» **PASSAGE**

-------

Quant au pacte sur la migration et l'asile, monsieur le sénateur Pellevat, je n'exclus pas l'idée qu'il en soit débattu sous la présidence française. Nous ferons le point à l'issue de la présidence slovène. Néanmoins, et sans qu'il y ait là contradiction, nous devrons trouver pour l'été des solutions qui passeront sans doute par une rediscussion de l'accord de La Valette, conclu avec un certain nombre de pays méditerranéens – pas seulement, puisque l'Allemagne y est associée –, le but étant de venir en aide à des pays de première entrée tels que l'Italie.
Je rappelle que, depuis 2018, la France est le pays qui a accueilli dans ce cadre le plus grand nombre de migrants réfugiés ou pouvant prétendre à un tel statut aux termes des règles de répartition fixées par l'Europe. Pour autant, par le biais de Frontex ou au moyen d'autres dispositifs de contrôle aux frontières, nos partenaires doivent assumer leurs responsabilités et obligations minimales, en particulier l'enregistrement des personnes qui ont été secourues.
La France apportera son concours en matière de solidarité et de responsabilité.
Cet accord de La Valette, auquel seuls quelques pays sont parties prenantes, ne peut être qu'une forme de rustine provisoire, j'en conviens. Mais, je le répète, l'urgence, avant l'été, c'est de le rediscuter avant de reprendre les négociations du pacte sur la migration et l'asile dans son ensemble.
Monsieur le sénateur Pellevat, vous avez également abordé la situation des frontaliers au regard des tests. C'est une question importante sur laquelle il ne doit y avoir aucune ambiguïté : les mesures que l'Allemagne avait mises en oeuvre à l'égard des Mosellans – je cite ce cas, même s'il ne concerne pas le département que vous évoquiez – sont aujourd'hui levées. Dès demain, et c'est une nouveauté, nous allons reconnaître les tests antigéniques pour tous les frontaliers amenés à se déplacer entre nos pays. Pour les déplacements frontaliers du quotidien – travail, courses, rendez-vous médicaux ou familiaux, etc. –, les dérogations existantes demeurent, à savoir l'exception des trente kilomètres et des vingt-quatre heures. Si la situation sanitaire s'améliore encore, nous pourrons – c'est notre souhait – assouplir encore ces dérogations : nous devons faciliter la vie des frontaliers de la Suisse, du Luxembourg et de l'Allemagne en particulier.
S'agissant de la gratuité des tests, que nous pratiquons, il n'existe pas malheureusement de principe général européen en la matière, aucune règle juridique ne permettant de l'imposer aux différents États membres. Lors de la mise en place du certificat sanitaire européen, il a été demandé que ces tests soient d'un « prix abordable » – je reprends les termes utilisés par le Parlement européen. À ce jour, la France compte parmi les deux pays européens où ils sont gratuits. C'est généreux, il faut le reconnaître et le souligner ; c'est aussi une question de sécurité sanitaire, car personne ne doit s'interdire de pratiquer un test pour des raisons financières. Cela irait à l'encontre de notre objectif de protection collective de la société. C'est pour cette raison que nous maintenons ce principe de gratuité.
Madame la sénatrice Lavarde, la situation au Liban n'est pas à l'ordre du jour du Conseil européen, mais elle le sera à celui du conseil Affaires étrangères, auquel participera Jean-Yves Le Drian, le 21 juin. (Applaudissements sur les travées du groupe RDPI, ainsi que sur des travées du groupe UC.)

-------

» **DONNÉES EXTRAITES**
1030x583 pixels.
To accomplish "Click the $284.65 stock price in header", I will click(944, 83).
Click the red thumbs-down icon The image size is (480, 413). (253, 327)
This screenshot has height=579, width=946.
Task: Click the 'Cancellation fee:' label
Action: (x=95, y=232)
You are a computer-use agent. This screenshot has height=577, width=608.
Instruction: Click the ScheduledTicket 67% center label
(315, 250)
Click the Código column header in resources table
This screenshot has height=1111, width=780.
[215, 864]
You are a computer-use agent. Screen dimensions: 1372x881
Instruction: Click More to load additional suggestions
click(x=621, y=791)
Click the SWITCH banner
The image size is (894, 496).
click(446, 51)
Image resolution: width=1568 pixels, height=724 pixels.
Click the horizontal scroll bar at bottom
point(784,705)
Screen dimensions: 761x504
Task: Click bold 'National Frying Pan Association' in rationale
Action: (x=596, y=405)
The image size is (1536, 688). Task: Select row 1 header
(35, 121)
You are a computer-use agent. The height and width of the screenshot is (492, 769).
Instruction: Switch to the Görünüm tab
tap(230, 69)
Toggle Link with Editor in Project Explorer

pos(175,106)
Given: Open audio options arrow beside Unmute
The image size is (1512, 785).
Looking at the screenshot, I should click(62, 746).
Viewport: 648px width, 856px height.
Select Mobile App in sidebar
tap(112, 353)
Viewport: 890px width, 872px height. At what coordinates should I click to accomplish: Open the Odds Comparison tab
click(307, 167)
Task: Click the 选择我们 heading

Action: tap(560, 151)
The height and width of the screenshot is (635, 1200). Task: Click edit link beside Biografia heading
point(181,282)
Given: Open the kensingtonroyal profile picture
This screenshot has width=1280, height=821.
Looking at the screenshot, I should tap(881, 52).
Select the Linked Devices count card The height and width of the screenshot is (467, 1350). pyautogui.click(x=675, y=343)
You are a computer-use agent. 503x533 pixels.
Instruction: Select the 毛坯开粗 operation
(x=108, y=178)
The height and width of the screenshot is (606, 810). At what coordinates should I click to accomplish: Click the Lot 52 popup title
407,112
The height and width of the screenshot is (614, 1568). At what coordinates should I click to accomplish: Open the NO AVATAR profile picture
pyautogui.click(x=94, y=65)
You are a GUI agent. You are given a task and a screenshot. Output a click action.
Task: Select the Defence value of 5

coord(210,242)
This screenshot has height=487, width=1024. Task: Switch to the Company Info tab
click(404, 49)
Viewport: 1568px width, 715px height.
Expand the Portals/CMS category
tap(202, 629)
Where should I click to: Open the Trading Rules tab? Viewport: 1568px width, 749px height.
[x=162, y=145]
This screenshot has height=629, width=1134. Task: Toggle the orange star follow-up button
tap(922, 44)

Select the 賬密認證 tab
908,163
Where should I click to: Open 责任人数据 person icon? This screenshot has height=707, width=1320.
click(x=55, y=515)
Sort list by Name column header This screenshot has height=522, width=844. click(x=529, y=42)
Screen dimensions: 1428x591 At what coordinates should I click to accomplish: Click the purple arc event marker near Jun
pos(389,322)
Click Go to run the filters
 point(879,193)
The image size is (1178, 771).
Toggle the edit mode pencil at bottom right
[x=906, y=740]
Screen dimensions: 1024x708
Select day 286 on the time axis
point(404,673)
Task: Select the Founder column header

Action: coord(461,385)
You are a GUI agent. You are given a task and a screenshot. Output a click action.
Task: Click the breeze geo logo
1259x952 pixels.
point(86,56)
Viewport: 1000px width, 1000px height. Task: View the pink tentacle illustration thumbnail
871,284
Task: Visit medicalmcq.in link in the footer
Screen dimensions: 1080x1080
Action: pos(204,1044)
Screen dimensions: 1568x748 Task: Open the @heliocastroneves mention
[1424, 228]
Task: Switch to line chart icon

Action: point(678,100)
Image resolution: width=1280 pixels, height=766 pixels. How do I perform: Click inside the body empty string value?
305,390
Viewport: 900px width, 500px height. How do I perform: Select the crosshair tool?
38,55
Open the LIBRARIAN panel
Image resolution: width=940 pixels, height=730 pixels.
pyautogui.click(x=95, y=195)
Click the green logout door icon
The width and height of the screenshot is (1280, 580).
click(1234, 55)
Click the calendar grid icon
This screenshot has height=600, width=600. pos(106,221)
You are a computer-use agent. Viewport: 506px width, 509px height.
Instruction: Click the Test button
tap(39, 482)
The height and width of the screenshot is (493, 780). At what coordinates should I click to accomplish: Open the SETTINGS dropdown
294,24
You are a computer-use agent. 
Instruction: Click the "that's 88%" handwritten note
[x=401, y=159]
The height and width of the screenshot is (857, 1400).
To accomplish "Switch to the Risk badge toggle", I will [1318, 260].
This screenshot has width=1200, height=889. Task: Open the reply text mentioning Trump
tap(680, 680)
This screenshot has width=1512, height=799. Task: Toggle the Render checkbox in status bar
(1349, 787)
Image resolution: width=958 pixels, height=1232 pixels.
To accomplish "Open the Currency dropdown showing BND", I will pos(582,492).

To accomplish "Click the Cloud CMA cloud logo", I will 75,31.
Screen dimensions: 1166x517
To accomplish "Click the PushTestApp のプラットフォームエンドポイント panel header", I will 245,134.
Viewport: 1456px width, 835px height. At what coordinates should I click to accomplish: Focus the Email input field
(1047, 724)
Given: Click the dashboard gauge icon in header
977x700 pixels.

-------

» **PROBLÈME 1**
Répondez aux questions suivantes à partir du passage.
(a) Depuis quelle année la France est-elle le pays qui a accueilli dans ce cadre le plus grand nombre de migrants ?
(b) Quels tests seront reconnus dès demain pour tous les frontaliers ?
(c) À quelle date se tiendra le conseil Affaires étrangères auquel participera Jean-Yves Le Drian ?
» **PROBLÈME 2**
Recopiez le passage de « Je rappelle que, depuis » à « dans son ensemble. ».

» **RÉPONSE 1**
(a) Depuis 2018.
(b) Les tests antigéniques.
(c) Le 21 juin.

» **RÉPONSE 2**
Je rappelle que, depuis 2018, la France est le pays qui a accueilli dans ce cadre le plus grand nombre de migrants réfugiés ou pouvant prétendre à un tel statut aux termes des règles de répartition fixées par l'Europe. Pour autant, par le biais de Frontex ou au moyen d'autres dispositifs de contrôle aux frontières, nos partenaires doivent assumer leurs responsabilités et obligations minimales, en particulier l'enregistrement des personnes qui ont été secourues.
La France apportera son concours en matière de solidarité et de responsabilité.
Cet accord de La Valette, auquel seuls quelques pays sont parties prenantes, ne peut être qu'une forme de rustine provisoire, j'en conviens. Mais, je le répète, l'urgence, avant l'été, c'est de le rediscuter avant de reprendre les négociations du pacte sur la migration et l'asile dans son ensemble.